• _AIM OF THE TASK_: Beginning with the first line, please repeat the entries exactly and end on the line that contains "May 2020 (775, 1644)".

Collected data entries:
###

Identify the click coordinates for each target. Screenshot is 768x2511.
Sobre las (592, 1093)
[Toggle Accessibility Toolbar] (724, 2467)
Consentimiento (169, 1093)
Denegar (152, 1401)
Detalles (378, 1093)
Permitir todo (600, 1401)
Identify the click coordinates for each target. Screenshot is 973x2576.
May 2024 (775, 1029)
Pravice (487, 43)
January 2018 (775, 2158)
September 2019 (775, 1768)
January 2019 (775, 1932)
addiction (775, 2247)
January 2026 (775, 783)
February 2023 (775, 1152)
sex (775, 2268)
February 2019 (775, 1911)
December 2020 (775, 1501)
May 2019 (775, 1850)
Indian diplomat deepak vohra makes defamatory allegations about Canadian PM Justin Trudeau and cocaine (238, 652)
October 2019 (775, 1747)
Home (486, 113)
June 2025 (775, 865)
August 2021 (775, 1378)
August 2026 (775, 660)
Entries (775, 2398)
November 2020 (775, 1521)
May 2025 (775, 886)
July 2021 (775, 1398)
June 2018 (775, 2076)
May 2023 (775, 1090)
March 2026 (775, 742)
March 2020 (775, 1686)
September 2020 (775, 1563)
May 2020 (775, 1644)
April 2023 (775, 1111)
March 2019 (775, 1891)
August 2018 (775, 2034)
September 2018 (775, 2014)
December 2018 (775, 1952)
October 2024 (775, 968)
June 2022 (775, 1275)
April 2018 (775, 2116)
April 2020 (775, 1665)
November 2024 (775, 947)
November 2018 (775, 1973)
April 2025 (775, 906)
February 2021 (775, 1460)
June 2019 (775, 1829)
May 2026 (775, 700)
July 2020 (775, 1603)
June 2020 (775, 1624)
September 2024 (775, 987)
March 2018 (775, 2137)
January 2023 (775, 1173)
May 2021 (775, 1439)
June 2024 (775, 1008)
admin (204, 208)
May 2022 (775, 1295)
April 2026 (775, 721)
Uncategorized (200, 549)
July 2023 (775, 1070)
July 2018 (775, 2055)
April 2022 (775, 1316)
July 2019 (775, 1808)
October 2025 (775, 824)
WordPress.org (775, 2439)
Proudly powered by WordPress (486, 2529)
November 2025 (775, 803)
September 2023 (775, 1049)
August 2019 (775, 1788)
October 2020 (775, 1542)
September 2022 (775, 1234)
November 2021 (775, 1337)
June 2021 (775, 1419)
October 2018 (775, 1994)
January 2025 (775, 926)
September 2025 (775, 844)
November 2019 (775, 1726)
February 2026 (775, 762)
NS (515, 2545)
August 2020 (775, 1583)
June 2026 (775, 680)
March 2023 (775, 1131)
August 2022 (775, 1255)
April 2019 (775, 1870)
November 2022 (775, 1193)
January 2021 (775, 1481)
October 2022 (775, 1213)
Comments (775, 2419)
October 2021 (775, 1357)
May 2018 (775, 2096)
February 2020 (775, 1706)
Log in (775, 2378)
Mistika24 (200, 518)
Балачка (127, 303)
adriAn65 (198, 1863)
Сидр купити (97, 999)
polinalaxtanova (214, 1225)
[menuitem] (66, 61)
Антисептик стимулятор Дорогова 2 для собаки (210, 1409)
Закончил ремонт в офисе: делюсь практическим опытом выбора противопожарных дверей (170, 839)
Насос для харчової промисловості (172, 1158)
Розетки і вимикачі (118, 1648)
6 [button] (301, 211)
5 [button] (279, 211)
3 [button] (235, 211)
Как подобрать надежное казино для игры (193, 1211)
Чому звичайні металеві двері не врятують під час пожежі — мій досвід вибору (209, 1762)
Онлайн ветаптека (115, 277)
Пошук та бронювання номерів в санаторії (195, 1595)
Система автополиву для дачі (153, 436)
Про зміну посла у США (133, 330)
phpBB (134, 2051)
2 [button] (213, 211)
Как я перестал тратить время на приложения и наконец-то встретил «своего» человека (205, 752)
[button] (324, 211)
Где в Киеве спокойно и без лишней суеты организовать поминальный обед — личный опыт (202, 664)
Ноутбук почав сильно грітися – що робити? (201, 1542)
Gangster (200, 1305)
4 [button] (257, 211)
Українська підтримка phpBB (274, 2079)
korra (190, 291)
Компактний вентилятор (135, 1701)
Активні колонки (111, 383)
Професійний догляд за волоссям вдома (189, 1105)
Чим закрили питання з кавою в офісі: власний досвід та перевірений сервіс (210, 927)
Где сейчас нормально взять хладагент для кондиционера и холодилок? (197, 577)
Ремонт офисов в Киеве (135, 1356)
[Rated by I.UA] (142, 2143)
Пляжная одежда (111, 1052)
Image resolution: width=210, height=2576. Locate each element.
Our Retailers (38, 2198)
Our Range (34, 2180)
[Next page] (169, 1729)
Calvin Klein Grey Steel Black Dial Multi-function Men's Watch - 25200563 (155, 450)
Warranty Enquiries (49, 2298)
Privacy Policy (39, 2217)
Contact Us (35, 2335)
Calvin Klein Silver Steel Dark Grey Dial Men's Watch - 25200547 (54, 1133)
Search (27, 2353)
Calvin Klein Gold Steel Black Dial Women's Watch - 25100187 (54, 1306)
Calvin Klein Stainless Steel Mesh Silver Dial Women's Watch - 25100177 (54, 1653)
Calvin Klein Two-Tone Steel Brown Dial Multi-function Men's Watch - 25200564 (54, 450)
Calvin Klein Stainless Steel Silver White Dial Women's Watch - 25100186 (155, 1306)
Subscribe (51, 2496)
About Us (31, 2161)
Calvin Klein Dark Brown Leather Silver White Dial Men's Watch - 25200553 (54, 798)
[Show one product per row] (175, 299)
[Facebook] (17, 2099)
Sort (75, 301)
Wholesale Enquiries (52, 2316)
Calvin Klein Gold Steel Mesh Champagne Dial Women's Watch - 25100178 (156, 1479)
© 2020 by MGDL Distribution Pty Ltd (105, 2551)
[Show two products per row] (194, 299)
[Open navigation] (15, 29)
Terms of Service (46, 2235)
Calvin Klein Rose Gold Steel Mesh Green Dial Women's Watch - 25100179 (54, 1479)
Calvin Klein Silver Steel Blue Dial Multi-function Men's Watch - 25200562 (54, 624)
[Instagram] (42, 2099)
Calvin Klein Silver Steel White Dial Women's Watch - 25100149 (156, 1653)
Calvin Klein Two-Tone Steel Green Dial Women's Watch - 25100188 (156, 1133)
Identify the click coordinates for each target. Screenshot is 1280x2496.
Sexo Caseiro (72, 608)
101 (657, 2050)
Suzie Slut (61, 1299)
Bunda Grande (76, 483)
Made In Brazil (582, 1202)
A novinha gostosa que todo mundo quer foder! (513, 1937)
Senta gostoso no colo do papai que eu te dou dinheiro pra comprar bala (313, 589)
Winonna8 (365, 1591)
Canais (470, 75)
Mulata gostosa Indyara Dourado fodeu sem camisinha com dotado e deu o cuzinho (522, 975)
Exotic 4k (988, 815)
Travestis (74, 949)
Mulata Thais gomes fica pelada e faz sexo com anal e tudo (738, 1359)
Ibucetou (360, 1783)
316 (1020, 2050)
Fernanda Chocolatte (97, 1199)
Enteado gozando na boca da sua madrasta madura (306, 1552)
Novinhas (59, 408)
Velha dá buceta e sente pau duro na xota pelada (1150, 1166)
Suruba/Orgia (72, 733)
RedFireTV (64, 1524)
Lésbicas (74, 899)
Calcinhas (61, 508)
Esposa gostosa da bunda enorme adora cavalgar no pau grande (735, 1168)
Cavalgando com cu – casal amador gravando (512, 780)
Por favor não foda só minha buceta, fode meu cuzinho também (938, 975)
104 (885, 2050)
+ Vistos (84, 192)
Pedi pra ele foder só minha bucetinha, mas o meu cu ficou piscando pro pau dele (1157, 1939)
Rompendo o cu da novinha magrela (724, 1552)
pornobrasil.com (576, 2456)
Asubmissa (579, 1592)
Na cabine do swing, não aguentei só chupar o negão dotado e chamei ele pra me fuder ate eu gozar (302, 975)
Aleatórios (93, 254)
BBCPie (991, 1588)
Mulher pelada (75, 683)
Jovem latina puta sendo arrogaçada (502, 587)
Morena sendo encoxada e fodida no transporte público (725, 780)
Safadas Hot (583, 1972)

###

• _RESULT FOR THIS TASK_:
Identify the click coordinates for each target. Screenshot is 768x2511.
Sobre las (592, 1093)
[Toggle Accessibility Toolbar] (724, 2467)
Consentimiento (169, 1093)
Denegar (152, 1401)
Detalles (378, 1093)
Permitir todo (600, 1401)
Identify the click coordinates for each target. Screenshot is 973x2576.
May 2024 (775, 1029)
Pravice (487, 43)
January 2018 (775, 2158)
September 2019 (775, 1768)
January 2019 (775, 1932)
addiction (775, 2247)
January 2026 (775, 783)
February 2023 (775, 1152)
sex (775, 2268)
February 2019 (775, 1911)
December 2020 (775, 1501)
May 2019 (775, 1850)
Indian diplomat deepak vohra makes defamatory allegations about Canadian PM Justin Trudeau and cocaine (238, 652)
October 2019 (775, 1747)
Home (486, 113)
June 2025 (775, 865)
August 2021 (775, 1378)
August 2026 (775, 660)
Entries (775, 2398)
November 2020 (775, 1521)
May 2025 (775, 886)
July 2021 (775, 1398)
June 2018 (775, 2076)
May 2023 (775, 1090)
March 2026 (775, 742)
March 2020 (775, 1686)
September 2020 (775, 1563)
May 2020 (775, 1644)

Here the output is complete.